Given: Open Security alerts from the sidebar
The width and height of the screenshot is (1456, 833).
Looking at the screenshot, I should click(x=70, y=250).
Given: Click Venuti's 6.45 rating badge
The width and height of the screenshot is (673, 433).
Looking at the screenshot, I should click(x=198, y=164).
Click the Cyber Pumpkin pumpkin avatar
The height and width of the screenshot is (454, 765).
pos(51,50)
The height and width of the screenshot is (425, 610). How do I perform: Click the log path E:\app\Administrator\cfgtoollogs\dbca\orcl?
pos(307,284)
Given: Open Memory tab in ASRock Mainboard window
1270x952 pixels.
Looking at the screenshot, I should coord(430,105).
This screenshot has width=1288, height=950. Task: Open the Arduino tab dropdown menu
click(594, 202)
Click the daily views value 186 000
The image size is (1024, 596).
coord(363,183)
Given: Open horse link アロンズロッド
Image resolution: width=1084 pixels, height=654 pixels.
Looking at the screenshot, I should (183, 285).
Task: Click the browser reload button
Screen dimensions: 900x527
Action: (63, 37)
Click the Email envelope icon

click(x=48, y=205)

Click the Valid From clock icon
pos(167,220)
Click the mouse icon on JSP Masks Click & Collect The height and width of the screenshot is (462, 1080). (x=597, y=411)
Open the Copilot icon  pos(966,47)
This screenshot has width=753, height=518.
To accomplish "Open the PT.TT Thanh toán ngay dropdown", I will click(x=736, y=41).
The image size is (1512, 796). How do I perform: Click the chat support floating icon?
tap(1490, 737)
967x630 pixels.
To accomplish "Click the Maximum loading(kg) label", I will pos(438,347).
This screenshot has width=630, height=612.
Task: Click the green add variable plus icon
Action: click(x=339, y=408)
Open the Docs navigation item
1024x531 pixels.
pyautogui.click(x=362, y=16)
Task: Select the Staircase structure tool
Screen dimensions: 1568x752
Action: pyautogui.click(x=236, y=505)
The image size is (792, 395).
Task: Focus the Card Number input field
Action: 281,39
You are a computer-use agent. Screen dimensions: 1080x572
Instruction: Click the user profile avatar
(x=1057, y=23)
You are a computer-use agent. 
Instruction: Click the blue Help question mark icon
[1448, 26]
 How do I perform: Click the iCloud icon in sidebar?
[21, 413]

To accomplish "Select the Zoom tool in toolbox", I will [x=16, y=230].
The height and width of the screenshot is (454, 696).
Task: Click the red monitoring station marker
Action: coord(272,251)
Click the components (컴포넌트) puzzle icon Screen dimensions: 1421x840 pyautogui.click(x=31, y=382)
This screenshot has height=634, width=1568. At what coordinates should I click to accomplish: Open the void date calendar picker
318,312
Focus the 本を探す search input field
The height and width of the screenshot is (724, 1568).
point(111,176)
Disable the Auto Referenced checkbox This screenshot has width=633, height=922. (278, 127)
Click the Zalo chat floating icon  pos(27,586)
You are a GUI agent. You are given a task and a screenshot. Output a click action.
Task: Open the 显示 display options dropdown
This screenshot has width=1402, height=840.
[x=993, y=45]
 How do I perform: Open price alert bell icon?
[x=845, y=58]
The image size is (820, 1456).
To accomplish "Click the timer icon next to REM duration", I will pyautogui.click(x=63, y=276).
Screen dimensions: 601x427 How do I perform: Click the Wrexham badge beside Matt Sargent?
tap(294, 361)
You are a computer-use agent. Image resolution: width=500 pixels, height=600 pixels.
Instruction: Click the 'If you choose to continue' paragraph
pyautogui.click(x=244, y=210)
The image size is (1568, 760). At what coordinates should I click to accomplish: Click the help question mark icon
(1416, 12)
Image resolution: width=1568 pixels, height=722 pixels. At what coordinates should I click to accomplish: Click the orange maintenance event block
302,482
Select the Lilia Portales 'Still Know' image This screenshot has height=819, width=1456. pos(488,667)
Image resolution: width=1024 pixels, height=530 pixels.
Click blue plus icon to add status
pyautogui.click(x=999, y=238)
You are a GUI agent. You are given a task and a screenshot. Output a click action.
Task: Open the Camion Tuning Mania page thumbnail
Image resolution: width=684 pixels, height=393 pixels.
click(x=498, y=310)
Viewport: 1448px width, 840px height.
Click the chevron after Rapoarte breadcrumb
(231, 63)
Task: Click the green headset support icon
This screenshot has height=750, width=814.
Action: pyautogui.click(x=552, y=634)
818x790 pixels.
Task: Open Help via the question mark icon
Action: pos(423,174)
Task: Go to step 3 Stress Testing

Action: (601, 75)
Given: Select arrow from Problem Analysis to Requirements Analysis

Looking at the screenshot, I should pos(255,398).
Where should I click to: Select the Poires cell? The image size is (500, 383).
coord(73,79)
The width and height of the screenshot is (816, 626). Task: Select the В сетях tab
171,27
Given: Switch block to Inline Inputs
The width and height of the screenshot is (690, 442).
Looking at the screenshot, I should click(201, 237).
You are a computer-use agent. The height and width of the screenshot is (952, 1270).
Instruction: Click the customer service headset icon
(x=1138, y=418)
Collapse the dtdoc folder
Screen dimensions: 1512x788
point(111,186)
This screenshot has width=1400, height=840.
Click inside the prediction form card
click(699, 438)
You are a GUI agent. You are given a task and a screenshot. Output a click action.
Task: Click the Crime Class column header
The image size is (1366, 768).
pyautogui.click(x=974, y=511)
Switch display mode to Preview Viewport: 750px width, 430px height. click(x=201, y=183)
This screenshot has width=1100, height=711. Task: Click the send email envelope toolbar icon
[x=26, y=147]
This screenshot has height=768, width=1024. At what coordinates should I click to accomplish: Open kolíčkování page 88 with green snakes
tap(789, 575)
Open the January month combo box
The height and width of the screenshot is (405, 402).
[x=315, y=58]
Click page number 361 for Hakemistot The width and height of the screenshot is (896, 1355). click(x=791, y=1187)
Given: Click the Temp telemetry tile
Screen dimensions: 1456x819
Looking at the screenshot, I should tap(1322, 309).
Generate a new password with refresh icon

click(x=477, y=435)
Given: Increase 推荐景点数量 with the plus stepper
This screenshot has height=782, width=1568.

····················

### The problem
Print all of the rows above again, unchanged, line for line.

### Output of the task
Given: Open Security alerts from the sidebar
The width and height of the screenshot is (1456, 833).
Looking at the screenshot, I should click(x=70, y=250).
Given: Click Venuti's 6.45 rating badge
The width and height of the screenshot is (673, 433).
Looking at the screenshot, I should click(x=198, y=164).
Click the Cyber Pumpkin pumpkin avatar
The height and width of the screenshot is (454, 765).
pos(51,50)
The height and width of the screenshot is (425, 610). How do I perform: Click the log path E:\app\Administrator\cfgtoollogs\dbca\orcl?
pos(307,284)
Given: Open Memory tab in ASRock Mainboard window
1270x952 pixels.
Looking at the screenshot, I should coord(430,105).
This screenshot has width=1288, height=950. Task: Open the Arduino tab dropdown menu
click(594, 202)
Click the daily views value 186 000
The image size is (1024, 596).
coord(363,183)
Given: Open horse link アロンズロッド
Image resolution: width=1084 pixels, height=654 pixels.
Looking at the screenshot, I should (183, 285).
Task: Click the browser reload button
Screen dimensions: 900x527
Action: (63, 37)
Click the Email envelope icon

click(x=48, y=205)

Click the Valid From clock icon
pos(167,220)
Click the mouse icon on JSP Masks Click & Collect The height and width of the screenshot is (462, 1080). (x=597, y=411)
Open the Copilot icon  pos(966,47)
This screenshot has width=753, height=518.
To accomplish "Open the PT.TT Thanh toán ngay dropdown", I will click(x=736, y=41).
The image size is (1512, 796). How do I perform: Click the chat support floating icon?
tap(1490, 737)
967x630 pixels.
To accomplish "Click the Maximum loading(kg) label", I will pos(438,347).
This screenshot has width=630, height=612.
Task: Click the green add variable plus icon
Action: click(x=339, y=408)
Open the Docs navigation item
1024x531 pixels.
pyautogui.click(x=362, y=16)
Task: Select the Staircase structure tool
Screen dimensions: 1568x752
Action: pyautogui.click(x=236, y=505)
The image size is (792, 395).
Task: Focus the Card Number input field
Action: 281,39
You are a computer-use agent. Screen dimensions: 1080x572
Instruction: Click the user profile avatar
(x=1057, y=23)
You are a computer-use agent. 
Instruction: Click the blue Help question mark icon
[1448, 26]
 How do I perform: Click the iCloud icon in sidebar?
[21, 413]

To accomplish "Select the Zoom tool in toolbox", I will [x=16, y=230].
The height and width of the screenshot is (454, 696).
Task: Click the red monitoring station marker
Action: coord(272,251)
Click the components (컴포넌트) puzzle icon Screen dimensions: 1421x840 pyautogui.click(x=31, y=382)
This screenshot has height=634, width=1568. At what coordinates should I click to accomplish: Open the void date calendar picker
318,312
Focus the 本を探す search input field
The height and width of the screenshot is (724, 1568).
point(111,176)
Disable the Auto Referenced checkbox This screenshot has width=633, height=922. (278, 127)
Click the Zalo chat floating icon  pos(27,586)
You are a GUI agent. You are given a task and a screenshot. Output a click action.
Task: Open the 显示 display options dropdown
This screenshot has width=1402, height=840.
[x=993, y=45]
 How do I perform: Open price alert bell icon?
[x=845, y=58]
The image size is (820, 1456).
To accomplish "Click the timer icon next to REM duration", I will pyautogui.click(x=63, y=276).
Screen dimensions: 601x427 How do I perform: Click the Wrexham badge beside Matt Sargent?
tap(294, 361)
You are a computer-use agent. Image resolution: width=500 pixels, height=600 pixels.
Instruction: Click the 'If you choose to continue' paragraph
pyautogui.click(x=244, y=210)
The image size is (1568, 760). At what coordinates should I click to accomplish: Click the help question mark icon
(1416, 12)
Image resolution: width=1568 pixels, height=722 pixels. At what coordinates should I click to accomplish: Click the orange maintenance event block
302,482
Select the Lilia Portales 'Still Know' image This screenshot has height=819, width=1456. pos(488,667)
Image resolution: width=1024 pixels, height=530 pixels.
Click blue plus icon to add status
pyautogui.click(x=999, y=238)
You are a GUI agent. You are given a task and a screenshot. Output a click action.
Task: Open the Camion Tuning Mania page thumbnail
Image resolution: width=684 pixels, height=393 pixels.
click(x=498, y=310)
Viewport: 1448px width, 840px height.
Click the chevron after Rapoarte breadcrumb
(231, 63)
Task: Click the green headset support icon
This screenshot has height=750, width=814.
Action: pyautogui.click(x=552, y=634)
818x790 pixels.
Task: Open Help via the question mark icon
Action: pos(423,174)
Task: Go to step 3 Stress Testing

Action: (601, 75)
Given: Select arrow from Problem Analysis to Requirements Analysis

Looking at the screenshot, I should pos(255,398).
Where should I click to: Select the Poires cell? The image size is (500, 383).
coord(73,79)
The width and height of the screenshot is (816, 626). Task: Select the В сетях tab
171,27
Given: Switch block to Inline Inputs
The width and height of the screenshot is (690, 442).
Looking at the screenshot, I should click(201, 237).
You are a computer-use agent. The height and width of the screenshot is (952, 1270).
Instruction: Click the customer service headset icon
(x=1138, y=418)
Collapse the dtdoc folder
Screen dimensions: 1512x788
point(111,186)
This screenshot has width=1400, height=840.
Click inside the prediction form card
click(699, 438)
You are a GUI agent. You are given a task and a screenshot. Output a click action.
Task: Click the Crime Class column header
The image size is (1366, 768).
pyautogui.click(x=974, y=511)
Switch display mode to Preview Viewport: 750px width, 430px height. click(x=201, y=183)
This screenshot has width=1100, height=711. Task: Click the send email envelope toolbar icon
[x=26, y=147]
This screenshot has height=768, width=1024. At what coordinates should I click to accomplish: Open kolíčkování page 88 with green snakes
tap(789, 575)
Open the January month combo box
The height and width of the screenshot is (405, 402).
[x=315, y=58]
Click page number 361 for Hakemistot The width and height of the screenshot is (896, 1355). click(x=791, y=1187)
Given: Click the Temp telemetry tile
Screen dimensions: 1456x819
Looking at the screenshot, I should tap(1322, 309).
Generate a new password with refresh icon

click(x=477, y=435)
Given: Increase 推荐景点数量 with the plus stepper
This screenshot has height=782, width=1568.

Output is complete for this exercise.